**Source:**
--------------------------------

That, it cannot be. Logic is solipsistic. It has no world. Logic facts are necessarily abstract facts. To reference material or death in a logic argument, there would need to be premises that make material or death available to the logic.
Actually, Logic does apply to the real world. It is not just a mental exercise. The statement, if it rains, the streets will get wet applies both to both the mental aspect of logic and the real world aspect of logic. If logic didn't apply to the real world, there would be no such thing as a sound argument. By definition, a material being has parts and can disintegrate. By definition, a non-material being has no parts and cannot die. If follows, therefore, that a material being cannot give rise to an immaterial being. [Conan Doyle’s material body did not produce the immaterial story of Sherlock Holmes.]
This is a completely unevidenced religious apologetics claim. Or perhaps its an appeal to the “No True Scotsman” fallacy.

--------------------------------

**Direction:**
Quote every sentence in the passage on logic that contains the phrase "real world". You will not need the items that come after this passage on logic.

**Data extract:**
--------------------------------

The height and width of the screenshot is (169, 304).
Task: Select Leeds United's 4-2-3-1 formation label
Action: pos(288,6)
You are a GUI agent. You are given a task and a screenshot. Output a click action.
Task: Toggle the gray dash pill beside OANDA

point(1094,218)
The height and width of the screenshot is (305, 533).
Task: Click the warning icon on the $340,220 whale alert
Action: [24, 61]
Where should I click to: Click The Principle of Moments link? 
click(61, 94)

--------------------------------

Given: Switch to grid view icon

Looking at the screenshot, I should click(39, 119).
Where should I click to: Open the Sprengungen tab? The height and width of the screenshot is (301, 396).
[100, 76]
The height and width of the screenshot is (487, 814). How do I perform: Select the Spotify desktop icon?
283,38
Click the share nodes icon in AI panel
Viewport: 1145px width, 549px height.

--------------------------------

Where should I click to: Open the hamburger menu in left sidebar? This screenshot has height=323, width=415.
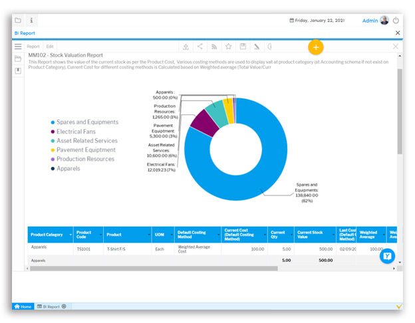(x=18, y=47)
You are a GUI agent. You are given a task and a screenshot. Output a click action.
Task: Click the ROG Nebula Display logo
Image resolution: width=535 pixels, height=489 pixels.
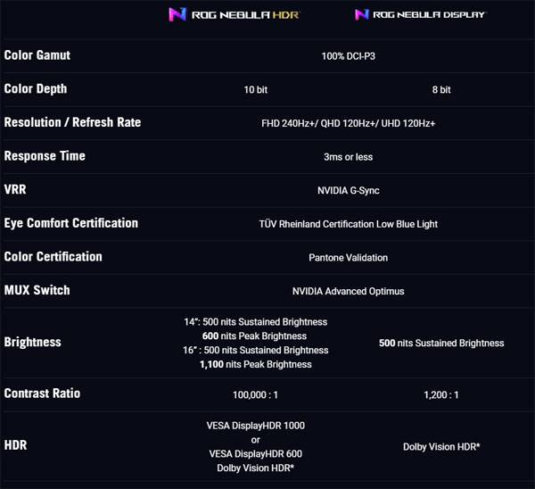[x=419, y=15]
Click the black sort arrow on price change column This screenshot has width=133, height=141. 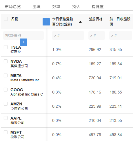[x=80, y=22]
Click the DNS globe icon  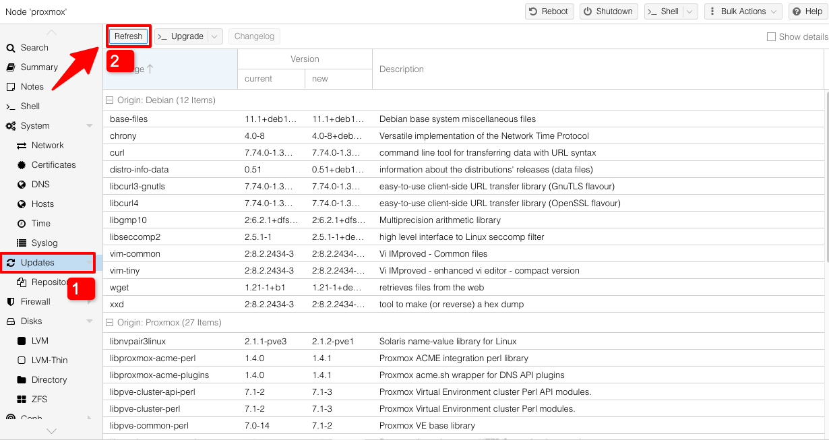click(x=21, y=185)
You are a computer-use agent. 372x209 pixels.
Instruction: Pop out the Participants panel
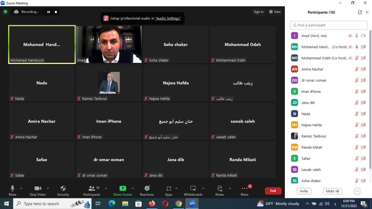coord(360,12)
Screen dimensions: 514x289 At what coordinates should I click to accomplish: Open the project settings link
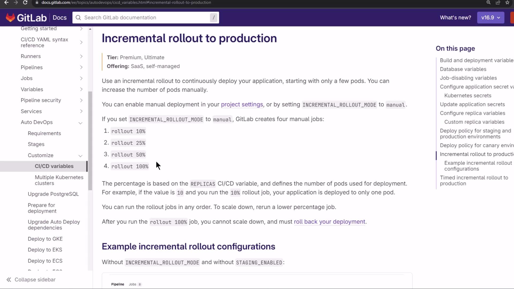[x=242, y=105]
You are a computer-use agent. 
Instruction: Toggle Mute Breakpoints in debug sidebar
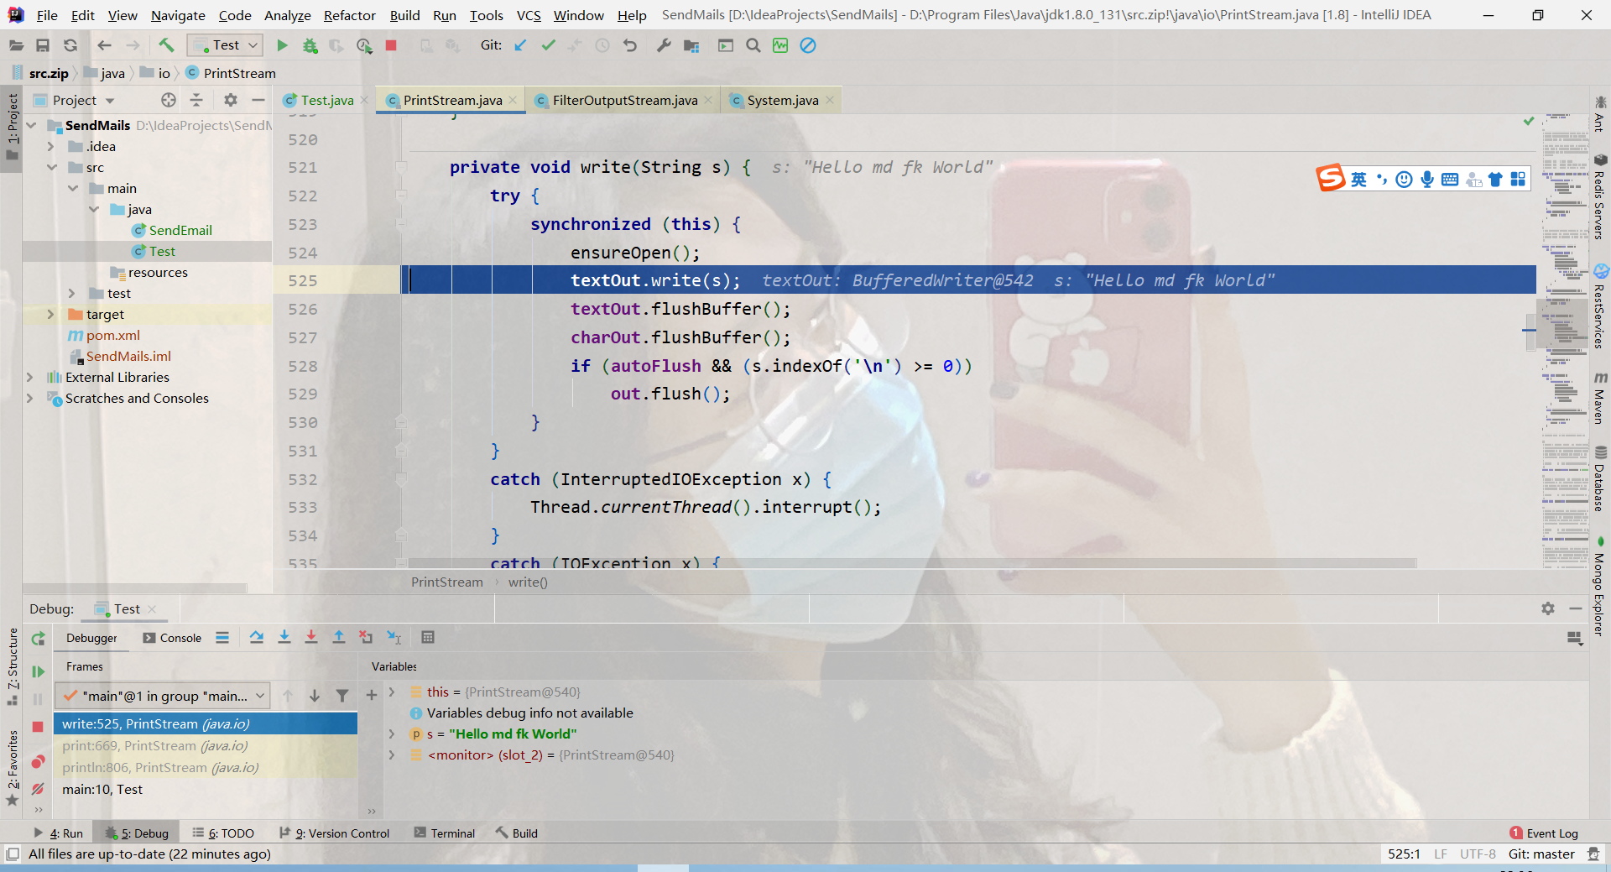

--------------------------------

**Solution for this problem:**
- Actually, Logic does apply to the real world.
- The statement, if it rains, the streets will get wet applies both to both the mental aspect of logic and the real world aspect of logic.
- If logic didn't apply to the real world, there would be no such thing as a sound argument.